“—and you might as well turn off the recording apparatus, too,” Professor Lirld was instructing his assistant. “From here on out, we’ll take everything down on a double memory-fix.”

Srin manipulated his spheroid again. “Think I should modulate the dampness, sir? The creature’s dry skin seems to argue a desert climate.”

“Not at all. I strongly suspect it to be one of those primitive forms which can survive in a variety of environments. The specimen seems to be getting along admirably. I tell you, Srin, we can be very well satisfied with the results of the experiment up to this point.”

“Me friend,” Manship went on desperately, raising and lowering his arms. “Me intelligent entity. Me have IQ of 140 on the Wechsler-Bellevue scale.”

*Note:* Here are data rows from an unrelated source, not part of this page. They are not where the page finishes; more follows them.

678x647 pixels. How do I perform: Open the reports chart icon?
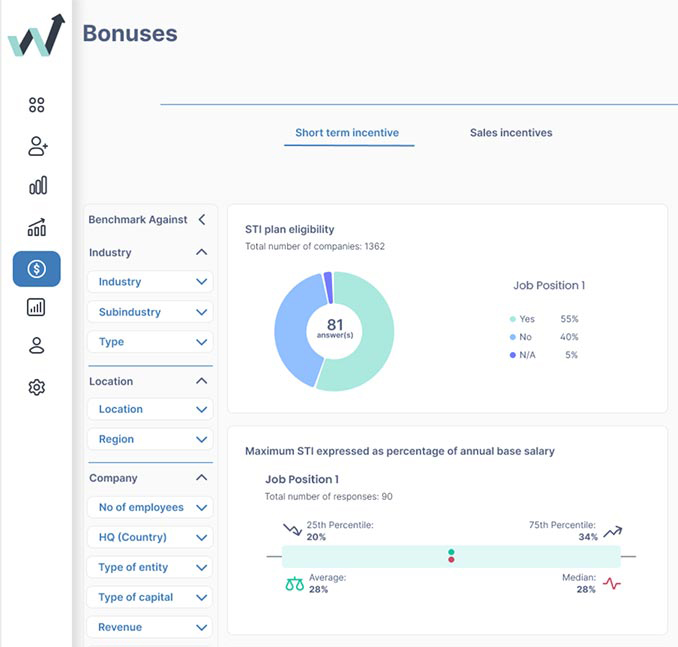tap(37, 307)

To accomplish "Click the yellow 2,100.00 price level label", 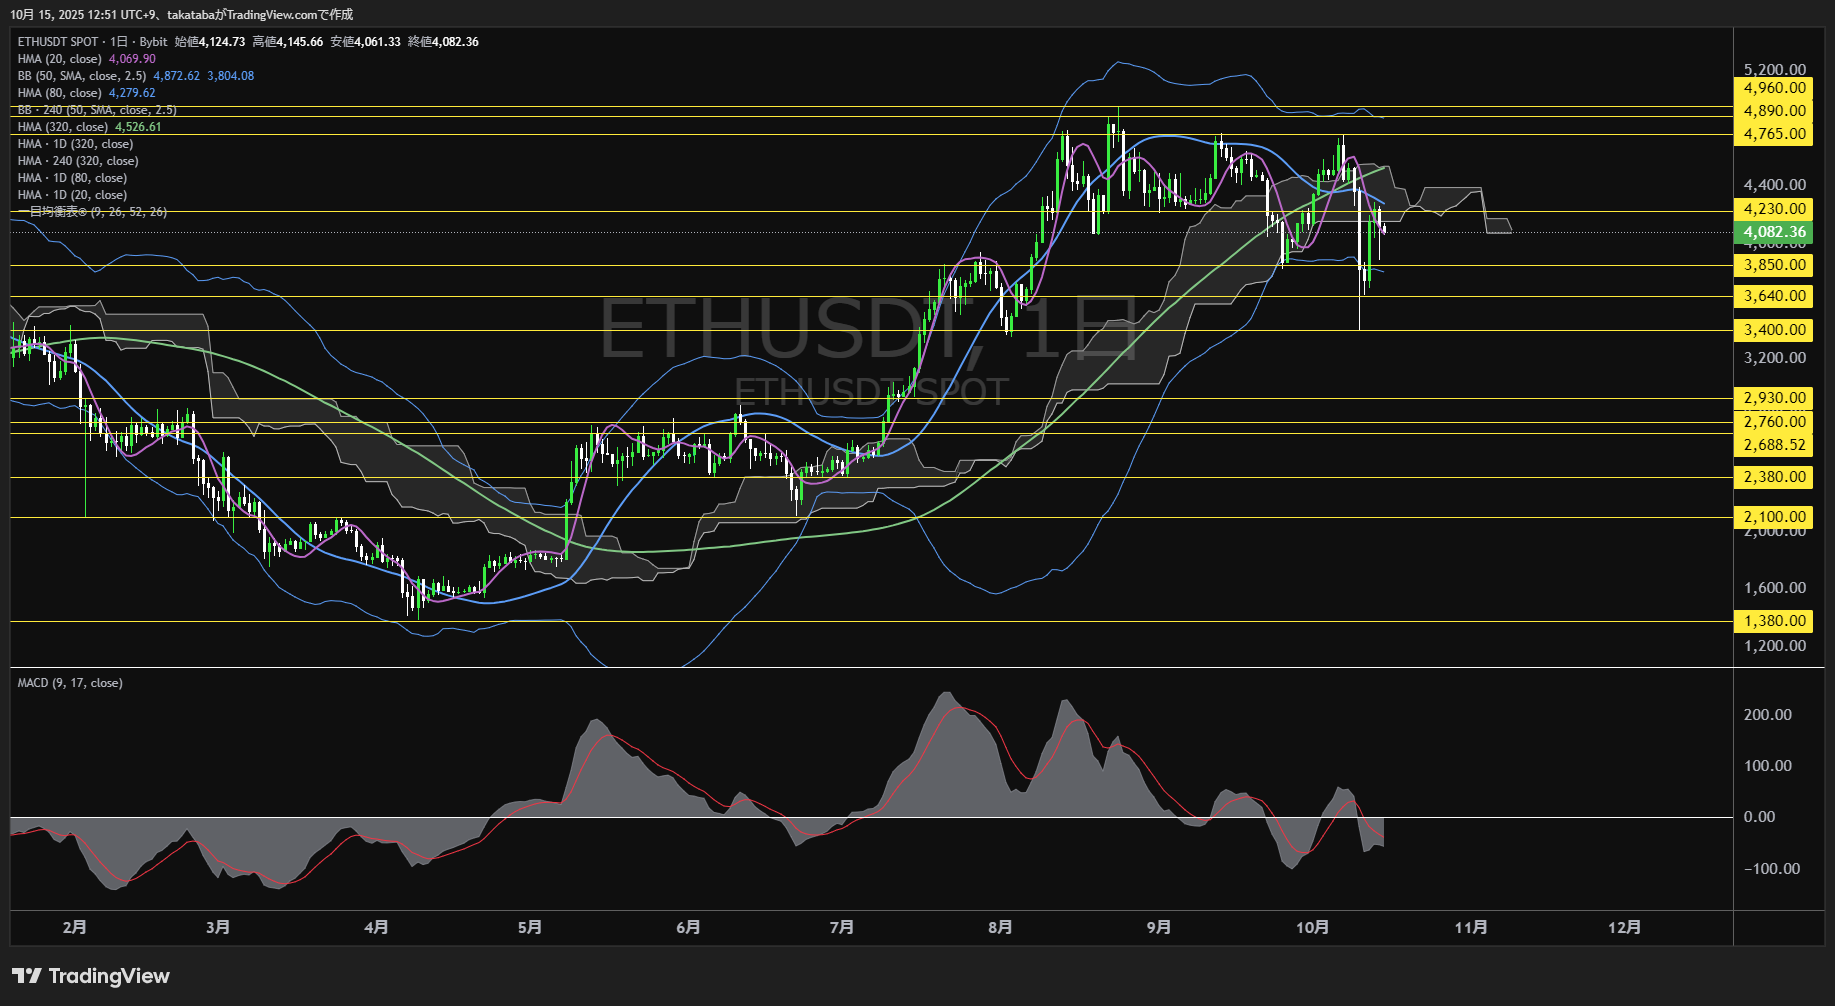I will pos(1773,517).
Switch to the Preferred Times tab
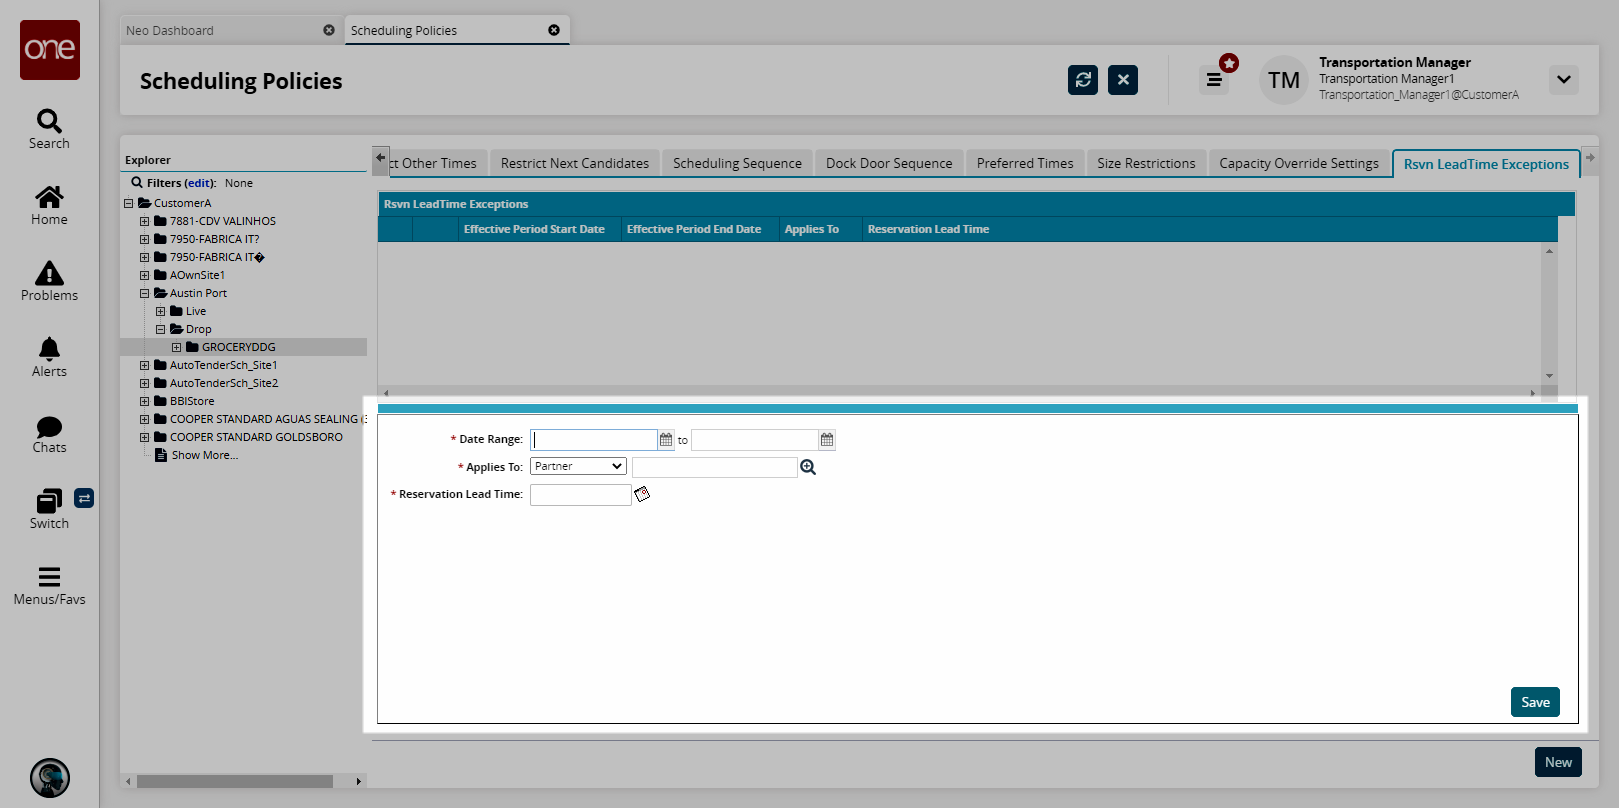This screenshot has width=1619, height=808. tap(1024, 163)
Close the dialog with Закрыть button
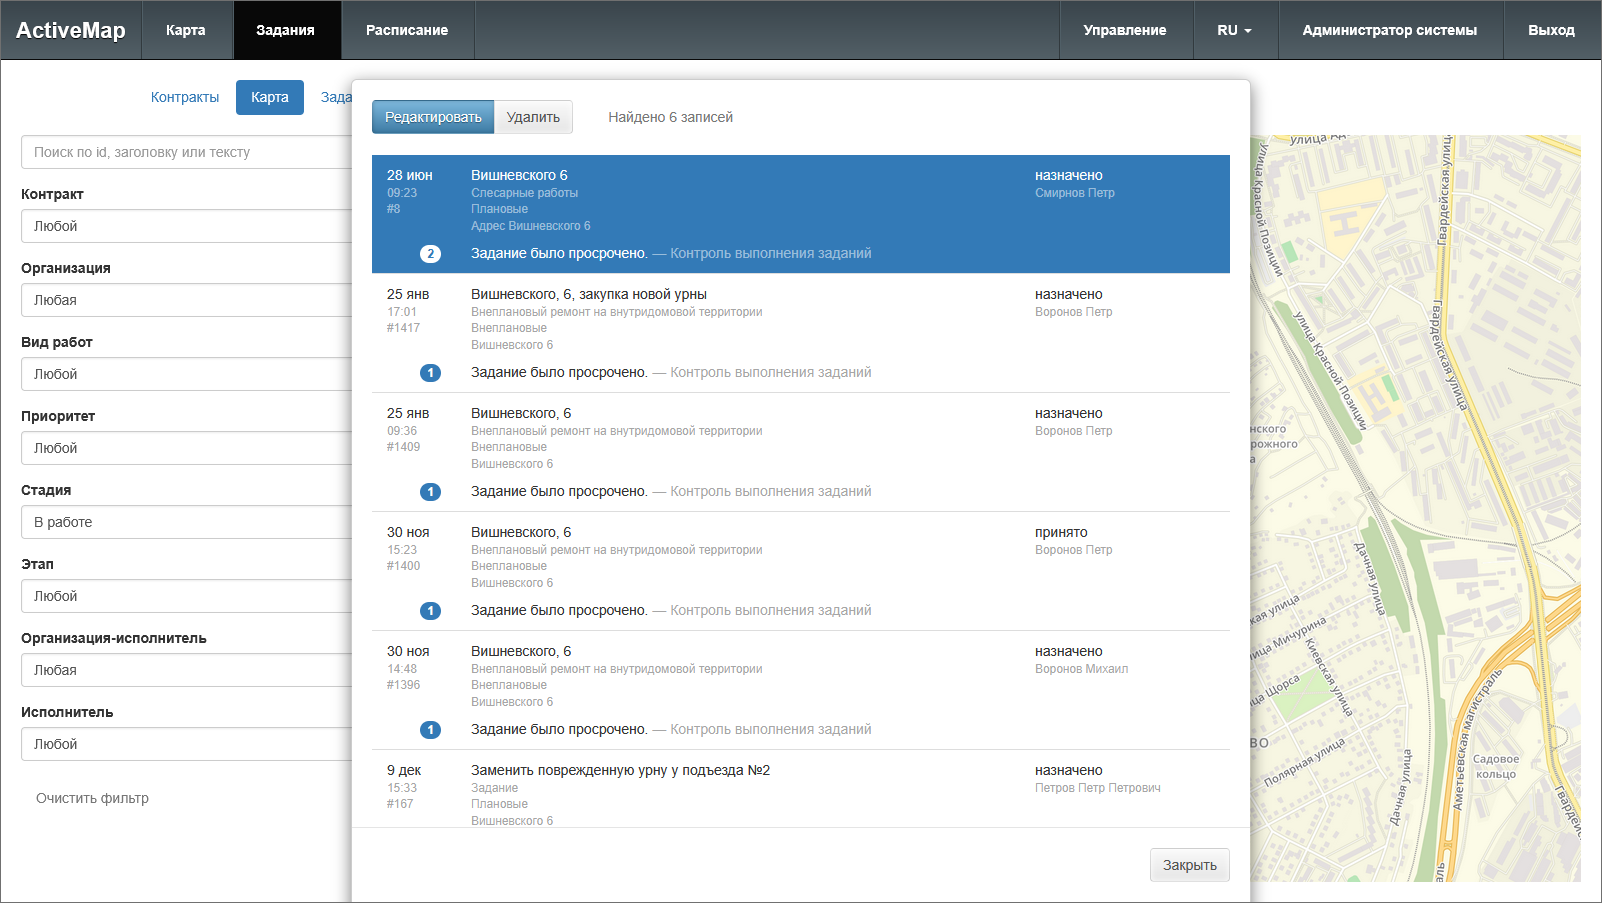Viewport: 1602px width, 903px height. (1189, 865)
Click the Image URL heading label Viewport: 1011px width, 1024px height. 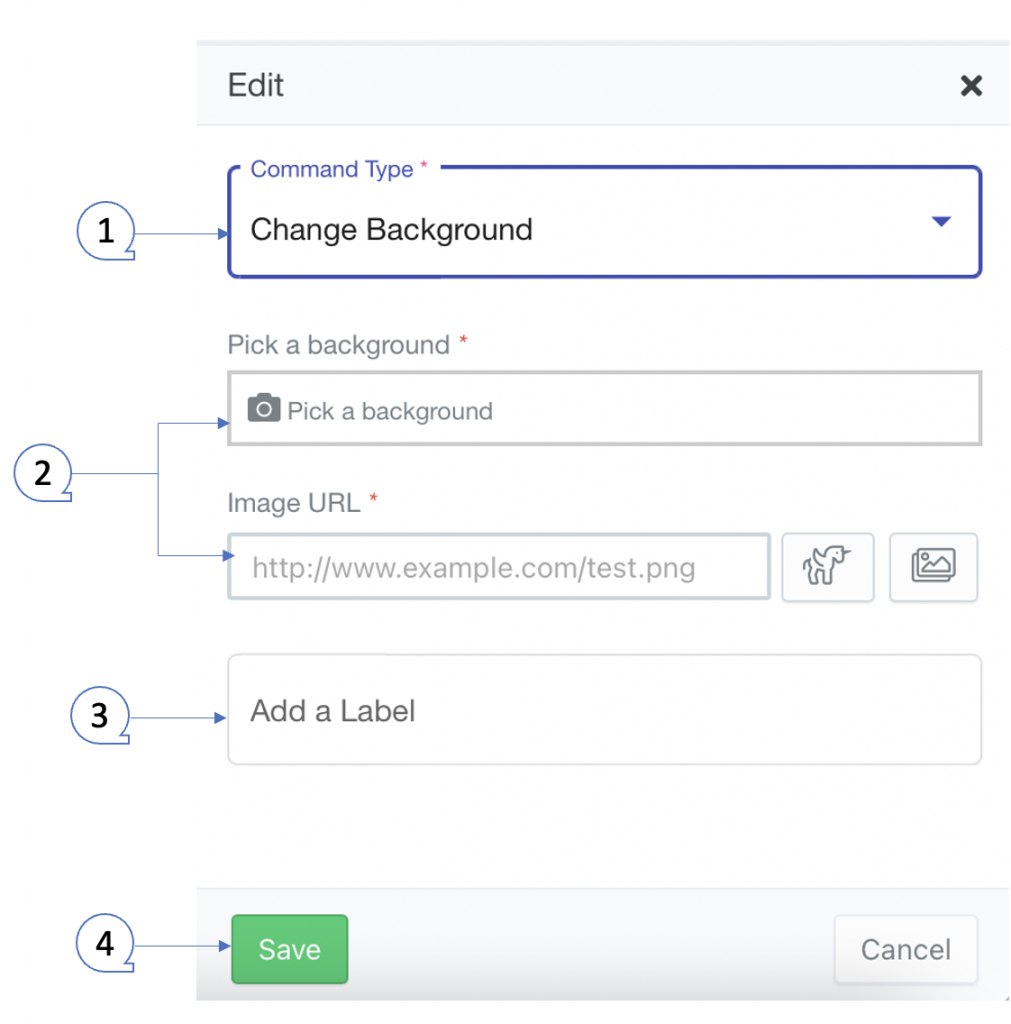294,504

“You may be satisfied,” Glomg was saying, as Lirld left the table with a light jump and floated, like an oversized dandelion, to a mass of equipment overhead, “but I’m not. I don’t like this business one little bit.”

“Me friendly and intelligent enti—” Manship began. He sneezed again. “Damn this wet air,” he muttered morosely.

“What was that?” Glomg demanded.

“Nothing very important, Councilor,” Srin assured him. “The creature did it before. It is evidently a low-order biological reaction that takes place periodically, possibly a primitive method of imbibing glrnk. Not by any stretch of the imagination a means of communication, however.”

“I wasn’t thinking of communication,” Glomg observed testily. “I thought it might be a prelude to aggressive action.”

The professor skimmed back to the table, carrying a skein of luminescent wires. “Hardly. What could a creature of this sort be aggressive with? I’m afraid you’re letting your mistrust of the unknown run away with you, Councilor Glomg.”